I tried floating it for two years. The first year I thought it was great. The second year I needed a lot of ballast work to keep the track level. This year I again have to rework most of the layout due to uneven ballast causing uneven track. OK for small locos but not for the bigger ones. 
I don't buy the idea that the real RRs float there track so we G guys can float ours. My dog can't move the tracks down the street but she sure can move mine!


----------



## blackburn49 (Jan 2, 2008)

Posted By Ward H on 05/10/2008 5:10 AM

I tried floating it for two years. The first year I thought it was great. The second year I needed a lot of ballast work to keep the track level. This year I again have to rework most of the layout due to uneven ballast causing uneven track._ OK for small locos but not for the bigger ones. I don't buy the idea that the real RRs float there track so we G guys can float ours._[/b] My dog can't move the tracks down the street but she sure can move mind!


I have to agree. The logic isn't there. The relative weight _and_ massive size of _ real_ track practically guarantees it won't go anywhere except in the event of a major flood or earthquake. But even the heaviest large-scale track cannot stand up to what man or nature is capable of inflicting upon it. It _will_ move over time--and most likely not all that long a time. 



Because all of my track is elevated, I have it screwed down onto 2 X 6 treated wood (I see I am hardly alone in this) and spaced for expansion. It is the flexible aluminum Llagas track of the type Doug is using. But even when I eventually build my ground-level layout I plan to attach it in place in a similar fashion.


----------



## NTCGRR (Jan 2, 2008)

Alot of methods is based on where your location is and conditions. I have only one belief but that works for me. 
These are toy trains outside with real elements.


----------



## VillageRail (Apr 25, 2008)

It's one thing to build a railroad and then add a garden. It's quite another to build a railroad over an existing garden. My first dog leg loop was placed right in the middle of a spot where a heavy flower garden has been for years. The rain has been well above average over the last month, and there are flowers coming up everywhere in the tracks. A couple sections were completely covered in about two weeks. Right where the new loop is planned to go through. /DesktopModules/NTForums/themes/mls/emoticons/sad.gif 

Paul


----------



## lownote (Jan 3, 2008)

■ **What this exercise asks**:
- a) In the track-floating thread, what is the elevated track screwed down onto?
- b) Print the track-floating thread from "Alot of methods" to "(Apr 25, 2008)".

■ **Provided data**:
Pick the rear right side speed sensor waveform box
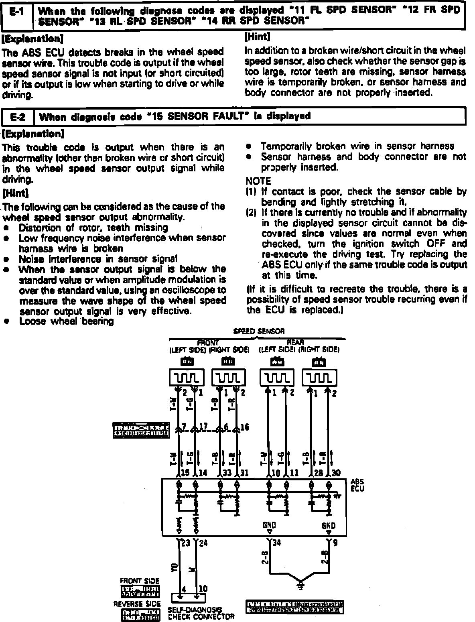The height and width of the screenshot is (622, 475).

■ **Solutions in order**:
- a) 2 X 6 treated wood

- b)
Alot of methods is based on where your location is and conditions. I have only one belief but that works for me. 
These are toy trains outside with real elements.


----------



## VillageRail (Apr 25, 2008)